Biasanya, aku akan merespon pertanyaan seorang anak dengan sangat normatif. Kamu bertanya kepada siapa, Nak? Nak, kalau bertanya pakai alamat ya, supaya sopan. Dan kalimat himbauan normatif lain yang sering aku gunakan dalam menghadapi anak-anak. Tapi kali ini benar-benar berbeda. Anak itu, Arif, dengan santai duduk di sampingku. Sebuah botol air mineral kosong dimain-mainkan di tangannya.
"Kamu habis ngamen ya?" Tanyaku menanggapi sapaannya.
"Tidak." Kepalanya menggeleng. "Aku nggak kerja, lagi lapar," lanjutnya.

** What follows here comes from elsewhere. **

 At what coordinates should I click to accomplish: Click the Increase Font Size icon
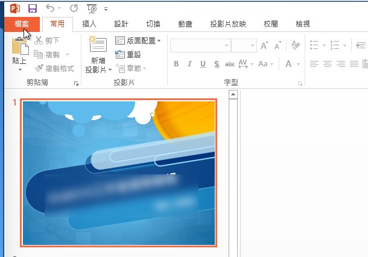point(264,45)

"Ohh...kamu mau minta uang?" Tanyaku menebak arah pembicaraanya..
"Tidak! Aku bukan peminta-minta." Kepala kecilnya kembali menggeleng! Aku sedikit kaget karena tebakanku meleset.
"Kamu tinggal dimana?" Tanyaku mengalihkan pembicaraan.

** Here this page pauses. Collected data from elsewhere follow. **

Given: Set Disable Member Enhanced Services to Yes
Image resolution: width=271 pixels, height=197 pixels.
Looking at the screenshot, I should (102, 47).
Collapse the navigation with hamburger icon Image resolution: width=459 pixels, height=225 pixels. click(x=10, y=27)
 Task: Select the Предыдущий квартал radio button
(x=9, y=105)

"Disana!" Dia menunjuk ke suatu tempat ke arah stasiun di bawahku.
"Aku tinggal di kolong." Lanjutnya menjawab kebingunganku.
"Tuh di bawah tangga menuju stasiun," jelasnya lagi. Aku melongo. Mataku reflek memandang ke arah tunjukkan Arif. Suatu rongga di bawah tangga yang bidangnya mirip segitiga. Ada sedikit cerukan di sana, sekitar setengah meter yang memungkinkan untuk berlindung dari panas dan hujan. Aku menatap Arif dengan berjuta tanya.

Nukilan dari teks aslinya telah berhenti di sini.